Not everything in the collections of Colonial Williamsburg relates to 18th c. America. The Art Museums of Colonial Williamsburg also houses the Abby Aldrich Rockefeller Folk Art Museum, which features all manner of delightful pieces from the 18th-21st c. (including this early 20th c. carousel cat from an earlier blog post) by artists and craftspeople working outside the mainstream of academic art.
This gargantuan wooden watermelon with a grapevine stem and its own handcart is one of my favorites in the entire collection, and it seems appropriate for the first sultry week of July. Carved around 1960 as an advertising sign, the watermelon’s history from its exhibition placard is worth repeating:
“Miles Carpenter (1889-1985) was born in Lancaster County, Pennsylvania, where he and his brothers grew up working in a family-owned sawmill. By 1910, he had married and moved his family to Waverly, Virginia, where he set up a sawmill of his own. Millwork slowed with the onset of World War II, prompting Carpenter to begin making decorative carvings out of bits of leftover wood. By 1942, however, the pace of his primary business had resumed, and not until 1955 did he again find to time to whittle and paint.
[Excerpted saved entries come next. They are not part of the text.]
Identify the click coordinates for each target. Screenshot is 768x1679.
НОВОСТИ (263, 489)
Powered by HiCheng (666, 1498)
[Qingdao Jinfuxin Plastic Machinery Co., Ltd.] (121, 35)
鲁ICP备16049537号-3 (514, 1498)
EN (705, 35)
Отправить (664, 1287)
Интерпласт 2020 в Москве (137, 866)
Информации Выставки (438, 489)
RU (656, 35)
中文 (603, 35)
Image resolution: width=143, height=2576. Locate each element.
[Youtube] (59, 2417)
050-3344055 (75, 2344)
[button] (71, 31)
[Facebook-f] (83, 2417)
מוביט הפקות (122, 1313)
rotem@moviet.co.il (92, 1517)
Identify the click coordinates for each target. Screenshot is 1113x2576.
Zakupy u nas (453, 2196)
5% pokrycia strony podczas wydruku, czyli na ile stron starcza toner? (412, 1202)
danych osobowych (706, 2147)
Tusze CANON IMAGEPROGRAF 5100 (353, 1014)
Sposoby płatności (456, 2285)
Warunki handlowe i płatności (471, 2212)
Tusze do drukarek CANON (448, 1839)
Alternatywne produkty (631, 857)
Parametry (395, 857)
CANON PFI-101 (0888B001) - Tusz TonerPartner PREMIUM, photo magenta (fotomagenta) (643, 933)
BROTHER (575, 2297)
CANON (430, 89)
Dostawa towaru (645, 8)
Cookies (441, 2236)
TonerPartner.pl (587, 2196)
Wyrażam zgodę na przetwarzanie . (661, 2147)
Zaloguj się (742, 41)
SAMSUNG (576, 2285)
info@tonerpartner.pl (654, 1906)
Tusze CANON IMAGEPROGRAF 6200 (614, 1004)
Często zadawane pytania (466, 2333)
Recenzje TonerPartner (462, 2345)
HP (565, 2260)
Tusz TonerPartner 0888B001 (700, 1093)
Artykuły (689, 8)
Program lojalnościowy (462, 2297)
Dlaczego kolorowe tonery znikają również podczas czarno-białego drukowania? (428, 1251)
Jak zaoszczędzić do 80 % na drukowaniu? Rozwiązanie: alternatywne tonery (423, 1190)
To supplement his sawmill income, Carpenter peddled garden produce from a roadside stand using this watermelon as an advertisement. In 1972, a former curator of the Abby Aldrich Rockefeller Folk Art Museum spied the amusing melon when passing through Waverly, and eventually the oversized fruit was acquired for the museum. Carpenter enjoyed describing the incredulous reactions of passing motorists who had mistaken his carving for a work of nature.”
I bet those passing motorists were disappointed, too.
Above: Watermelon, by Miles Burkholder Carpenter, Waverly, VA, 1960. Oil on elm wood with natural grapevine stem. Art Museum of Colonial Williamsburg.